Reacting to a report on medical malpractice insurance released yesterday, Connecticut Attorney General Richard Blumenthal called on regulators to toughen scrutiny of insurers, who he characterized as greedy.

"Insurance company greed can be hazardous to our health," Mr. Blumenthal said during a conference call Thursday morning.

Mr. Blumenthal's comments came in response to a report commissioned by the New York-based Center for Justice & Democracy, authored by Jay Angoff, former insurance commissioner for Missouri, who joined the attorney general in the conference call.

The report, , found that:

o Over the last five years medical malpractice premiums for major insurers have more than doubled, while claims payouts have remained essentially flat.

o For some malpractice insurers, incurred losses (payouts plus loss reserve changes) also decreased.

o Malpractice insurers accumulated large amounts of surplus in the last three years.

"Insurance companies say lots of things [in] lobbying battles and we take them with a grain of salt," said Mr. Angoff, now a lawyer with Roger Brown & Associates in Jefferson City, Mo. But recalling his days as commissioner, he said, "What we look at very seriously is data in annual statements that companies file under oath every year," noting that this data formed the basis of his report.

For the largest 15 insurers, med mal premiums went up over 120 percent--"exactly what we would expect," he said. What was surprising, he continued, is that "in real terms," or inflated-adjusted dollars, "medical malpractice claims payments went down." He explained that claims payments reported on insurer statements rose by 5.7 percent, but the general inflation rate is 13 percent and medical inflation is higher than that.

"This is wacky," he remarked, flipping through the report and reading off claim payment and premium trends for particular companies.

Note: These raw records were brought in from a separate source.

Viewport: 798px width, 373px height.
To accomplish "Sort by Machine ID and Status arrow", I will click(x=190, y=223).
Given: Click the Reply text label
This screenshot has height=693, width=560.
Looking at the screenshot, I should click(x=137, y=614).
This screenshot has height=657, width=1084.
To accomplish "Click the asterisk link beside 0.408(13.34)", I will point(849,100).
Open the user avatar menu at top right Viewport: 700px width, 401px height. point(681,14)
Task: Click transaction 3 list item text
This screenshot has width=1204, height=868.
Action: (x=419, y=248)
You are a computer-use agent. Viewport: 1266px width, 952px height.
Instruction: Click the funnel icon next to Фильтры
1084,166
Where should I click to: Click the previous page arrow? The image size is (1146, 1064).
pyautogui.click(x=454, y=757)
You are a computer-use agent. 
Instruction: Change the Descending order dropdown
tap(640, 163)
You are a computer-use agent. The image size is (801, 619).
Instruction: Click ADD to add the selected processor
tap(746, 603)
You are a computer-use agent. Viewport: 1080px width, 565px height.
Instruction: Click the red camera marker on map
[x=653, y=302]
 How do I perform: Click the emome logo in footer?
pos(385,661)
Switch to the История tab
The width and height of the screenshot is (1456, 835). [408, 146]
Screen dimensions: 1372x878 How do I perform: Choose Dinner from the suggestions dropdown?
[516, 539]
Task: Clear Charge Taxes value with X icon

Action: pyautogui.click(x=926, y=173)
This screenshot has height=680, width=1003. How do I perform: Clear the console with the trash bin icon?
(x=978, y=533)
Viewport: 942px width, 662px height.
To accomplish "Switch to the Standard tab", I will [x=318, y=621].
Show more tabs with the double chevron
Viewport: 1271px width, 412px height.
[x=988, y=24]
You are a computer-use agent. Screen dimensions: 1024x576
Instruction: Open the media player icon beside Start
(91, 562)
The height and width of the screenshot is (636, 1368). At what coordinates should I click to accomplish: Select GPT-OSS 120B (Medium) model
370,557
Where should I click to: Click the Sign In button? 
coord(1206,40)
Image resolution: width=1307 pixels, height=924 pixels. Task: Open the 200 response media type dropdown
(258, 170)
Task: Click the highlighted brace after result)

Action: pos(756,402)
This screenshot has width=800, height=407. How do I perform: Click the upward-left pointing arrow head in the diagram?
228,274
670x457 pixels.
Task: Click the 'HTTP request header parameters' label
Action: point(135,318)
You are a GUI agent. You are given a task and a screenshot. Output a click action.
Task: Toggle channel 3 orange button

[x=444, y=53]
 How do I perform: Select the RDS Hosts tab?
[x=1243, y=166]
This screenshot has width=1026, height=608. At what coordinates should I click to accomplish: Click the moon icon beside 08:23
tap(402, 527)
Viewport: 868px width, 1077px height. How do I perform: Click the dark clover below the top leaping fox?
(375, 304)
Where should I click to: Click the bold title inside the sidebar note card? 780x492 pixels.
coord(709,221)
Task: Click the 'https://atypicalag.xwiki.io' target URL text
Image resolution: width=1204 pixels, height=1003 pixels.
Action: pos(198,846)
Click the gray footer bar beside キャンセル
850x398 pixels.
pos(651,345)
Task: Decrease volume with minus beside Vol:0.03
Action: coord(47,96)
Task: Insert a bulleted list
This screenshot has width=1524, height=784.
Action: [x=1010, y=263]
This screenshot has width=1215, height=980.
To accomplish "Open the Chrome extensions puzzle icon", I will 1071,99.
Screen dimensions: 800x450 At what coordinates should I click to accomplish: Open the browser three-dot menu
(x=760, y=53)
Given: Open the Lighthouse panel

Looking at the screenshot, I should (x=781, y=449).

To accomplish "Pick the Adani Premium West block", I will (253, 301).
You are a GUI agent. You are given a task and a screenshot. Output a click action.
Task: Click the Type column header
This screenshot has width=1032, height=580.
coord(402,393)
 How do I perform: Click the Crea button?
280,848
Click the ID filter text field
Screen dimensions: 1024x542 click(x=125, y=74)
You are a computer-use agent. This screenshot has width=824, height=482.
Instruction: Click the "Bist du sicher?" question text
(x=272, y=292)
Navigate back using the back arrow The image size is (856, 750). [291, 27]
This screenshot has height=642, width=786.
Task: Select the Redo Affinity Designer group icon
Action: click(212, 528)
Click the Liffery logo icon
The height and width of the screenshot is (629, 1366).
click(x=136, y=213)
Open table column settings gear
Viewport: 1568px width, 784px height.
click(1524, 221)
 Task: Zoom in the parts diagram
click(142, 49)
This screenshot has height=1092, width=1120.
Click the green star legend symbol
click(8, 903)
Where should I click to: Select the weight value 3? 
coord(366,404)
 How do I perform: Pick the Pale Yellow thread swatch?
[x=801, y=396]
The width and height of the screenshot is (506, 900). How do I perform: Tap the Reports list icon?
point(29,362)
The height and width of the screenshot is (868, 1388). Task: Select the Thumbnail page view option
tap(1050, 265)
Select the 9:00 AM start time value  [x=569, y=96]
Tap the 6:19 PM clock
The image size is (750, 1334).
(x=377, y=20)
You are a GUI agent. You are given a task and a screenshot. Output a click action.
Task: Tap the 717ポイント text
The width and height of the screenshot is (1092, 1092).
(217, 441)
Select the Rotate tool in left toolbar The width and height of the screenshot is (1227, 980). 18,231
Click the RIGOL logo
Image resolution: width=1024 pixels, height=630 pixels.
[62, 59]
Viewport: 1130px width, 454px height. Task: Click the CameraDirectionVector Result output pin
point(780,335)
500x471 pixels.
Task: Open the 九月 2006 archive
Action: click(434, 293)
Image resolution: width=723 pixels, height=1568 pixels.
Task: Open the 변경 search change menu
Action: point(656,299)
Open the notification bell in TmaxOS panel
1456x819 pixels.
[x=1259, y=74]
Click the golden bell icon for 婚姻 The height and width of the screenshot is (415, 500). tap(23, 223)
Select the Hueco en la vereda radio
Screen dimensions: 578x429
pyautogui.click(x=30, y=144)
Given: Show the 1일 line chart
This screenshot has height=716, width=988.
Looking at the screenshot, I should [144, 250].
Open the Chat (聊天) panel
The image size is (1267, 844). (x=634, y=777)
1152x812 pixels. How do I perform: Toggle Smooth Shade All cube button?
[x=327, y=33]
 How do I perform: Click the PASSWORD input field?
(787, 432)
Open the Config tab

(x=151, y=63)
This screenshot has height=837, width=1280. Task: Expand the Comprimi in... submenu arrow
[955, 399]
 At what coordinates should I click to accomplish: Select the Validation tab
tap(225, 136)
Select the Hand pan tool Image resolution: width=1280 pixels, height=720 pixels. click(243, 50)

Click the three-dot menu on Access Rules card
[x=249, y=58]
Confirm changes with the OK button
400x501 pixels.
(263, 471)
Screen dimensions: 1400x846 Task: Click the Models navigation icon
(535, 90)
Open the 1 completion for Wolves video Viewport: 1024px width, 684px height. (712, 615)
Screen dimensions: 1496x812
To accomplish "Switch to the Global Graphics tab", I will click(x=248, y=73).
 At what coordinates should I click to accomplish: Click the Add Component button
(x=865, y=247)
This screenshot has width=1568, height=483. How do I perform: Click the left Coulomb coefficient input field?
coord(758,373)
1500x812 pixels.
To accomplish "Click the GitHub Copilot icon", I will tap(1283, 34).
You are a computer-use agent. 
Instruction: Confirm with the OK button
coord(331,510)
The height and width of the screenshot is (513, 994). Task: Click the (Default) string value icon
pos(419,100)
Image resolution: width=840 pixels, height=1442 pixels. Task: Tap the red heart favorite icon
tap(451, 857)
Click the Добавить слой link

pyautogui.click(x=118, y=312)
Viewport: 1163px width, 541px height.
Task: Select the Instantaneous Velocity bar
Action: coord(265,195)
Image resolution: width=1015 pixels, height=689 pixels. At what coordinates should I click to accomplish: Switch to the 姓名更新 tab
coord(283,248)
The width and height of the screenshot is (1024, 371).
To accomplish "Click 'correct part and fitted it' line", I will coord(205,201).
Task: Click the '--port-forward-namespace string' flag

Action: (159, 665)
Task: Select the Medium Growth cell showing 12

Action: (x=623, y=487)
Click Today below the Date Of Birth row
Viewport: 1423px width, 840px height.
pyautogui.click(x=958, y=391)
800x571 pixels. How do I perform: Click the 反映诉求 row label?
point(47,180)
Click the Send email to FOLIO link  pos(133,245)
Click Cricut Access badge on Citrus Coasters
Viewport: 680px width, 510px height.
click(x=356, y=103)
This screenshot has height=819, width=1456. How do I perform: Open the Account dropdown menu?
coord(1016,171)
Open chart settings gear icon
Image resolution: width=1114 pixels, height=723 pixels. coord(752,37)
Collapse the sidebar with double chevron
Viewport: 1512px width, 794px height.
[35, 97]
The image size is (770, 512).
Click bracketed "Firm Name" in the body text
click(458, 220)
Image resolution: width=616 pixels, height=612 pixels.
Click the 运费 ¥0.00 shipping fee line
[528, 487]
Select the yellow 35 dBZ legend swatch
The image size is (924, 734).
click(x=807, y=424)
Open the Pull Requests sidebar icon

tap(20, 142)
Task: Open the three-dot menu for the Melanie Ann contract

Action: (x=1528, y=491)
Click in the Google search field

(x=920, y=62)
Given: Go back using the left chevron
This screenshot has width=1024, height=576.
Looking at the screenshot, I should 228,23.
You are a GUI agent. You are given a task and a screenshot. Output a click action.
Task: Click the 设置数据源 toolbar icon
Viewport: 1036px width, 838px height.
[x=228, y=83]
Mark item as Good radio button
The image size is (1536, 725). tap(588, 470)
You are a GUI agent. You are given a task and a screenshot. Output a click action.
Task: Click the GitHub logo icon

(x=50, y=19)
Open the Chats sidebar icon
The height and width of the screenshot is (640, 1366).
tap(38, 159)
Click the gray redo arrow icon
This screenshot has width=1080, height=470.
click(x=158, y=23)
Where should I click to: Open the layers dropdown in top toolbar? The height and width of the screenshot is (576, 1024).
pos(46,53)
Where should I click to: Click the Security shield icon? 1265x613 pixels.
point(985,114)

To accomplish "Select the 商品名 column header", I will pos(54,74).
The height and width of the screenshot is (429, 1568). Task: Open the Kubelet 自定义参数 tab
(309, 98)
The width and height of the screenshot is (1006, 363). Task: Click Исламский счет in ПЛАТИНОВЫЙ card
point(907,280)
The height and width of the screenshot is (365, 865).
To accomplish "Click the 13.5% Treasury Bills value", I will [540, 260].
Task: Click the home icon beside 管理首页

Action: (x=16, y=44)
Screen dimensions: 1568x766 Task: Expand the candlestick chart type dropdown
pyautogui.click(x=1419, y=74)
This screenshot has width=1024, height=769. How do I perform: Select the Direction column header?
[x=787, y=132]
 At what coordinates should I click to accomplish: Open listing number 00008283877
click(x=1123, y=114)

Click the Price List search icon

He also noted that for many insurers, not just paid losses but incurred losses (paid losses plus losses reserve changes) went down. A table in the report shows that 14 of 15 insurers had declining incurred losses in 2003 and 2004, for an overall average decline of 21.1 percent, compared to a 9.3 percent jump in premiums.

Mr. Blumenthal said, "We're dealing here with hurricane-force trends that cannot be explained away by quibbles [over methodology] or percentage points."

Missouri Attorney General Jay Nixon and Michigan Insurance Commissioner Linda Watters also released statements questioning whether insurers were price-gouging in response to the report.

Responding to a question of whether the imposition of tort reforms, such as caps on non-economic damages in some states in recent years, may explain the declines in paid and projected losses, Mr. Angoff admitted that he had not done a state-by-state analysis. "But the results are so significant that I wouldn't think they could have much of an impact."

J. Robert Hunter, director of insurance for the Consumer Federation of America, said: "The [insurance] cycle is the same whether there are caps or not. Prices skyrocket and then go down."

Mr. Blumenthal pointed out that the same trends prevail in Connecticut--premiums rising 213 percent and claims paid falling 1.6 percent--adding that caps in other states "have been too recent to be the cause" of the trends.

"There's no single cause for these trends. What's important is the juxtaposition of these undeniable patterns," he said.

Mr. Blumenthal added: "This report in no way diminishes the need for improving the tort system and making medicine safer. [But] it rivets attention on the need to hold the insurance industry accountable for...potential profiteering. It has escaped accountability."

Mr. Agnoff's report was co-released by Washington-based CFA, CJ&D, and several other national consumer organizations: Alliance for Justice, Public Citizen, USAction and U.S. PIRG.